3. Enfin comment les réseaux sociaux d’entreprise peuvent participer à la transformation digitale des entreprises et plus largement des organisations ? Quel accompagnement humain et culturel effectuer en complément aux outils pour que la transformation digitale réussisse ?
La transformation digitale est à la fois une posture, une culture et des outils, services, digitaux mis en place. Sur le premier volet, celui humain, le RSE a un rôle central de propagation des pratiques, d’onboarding des équipes, de motivation continue, etc. Le RSE est le levier de la transformation digitale en tant que système qui relie et montre à tous ce qui se passe. C’est d’autant plus vrai que souvent le « digital » crée les conditions de rendre des actes plus invisibles qu’ils ne l’étaient auparavant.
Et comme ce sont des changements rapides, il faut accompagner chacun dans l’entreprise à la réussite de cette transformation digitale. Rappeler sans cesse le « Why », la question du sens qui est primordiale. Montrer des exemples, concrets. Faire des ateliers en action, etc. Que ce soit en interne par la culture ou en faisant appel à des consultants externes qui ont la dimension de ce passage.

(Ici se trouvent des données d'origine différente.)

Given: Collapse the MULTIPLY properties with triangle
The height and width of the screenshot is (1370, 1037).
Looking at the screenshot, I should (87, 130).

C’est un moment incroyable de changement de nos sociétés qu’on est en train de vivre à travers nos outils. Le passage à une collaboration à très large échelle. Je pense par exemple aux plateformes de crowdfunding qui permettent à certains de concrétiser leurs projets financés dans le monde entier. Ou encore les meetup & échanges au local d’acteurs qui se regroupent autour de passions, d’engagement politiques. Ce qui s’est cristallisé autour de l’écologie et d’une Greta Thunberg en est une illustration frappante. L’humanité se retrouve pour la première fois tout entière à se parler, travailler ensemble. C’est parfois violent, terrifiant mais aussi exaltant pour imaginer le futur et le vivre.
28 janvier 2020
Alain Garnier, P-DG de Jamespot est serial entrepreneur. Il a fondé Arisem, revendu à Thalès, puis Evalimage et Jamespot en 2005. Il anime entre autre le blog et les Friday Lives où il déchiffre l’actualité du monde digital.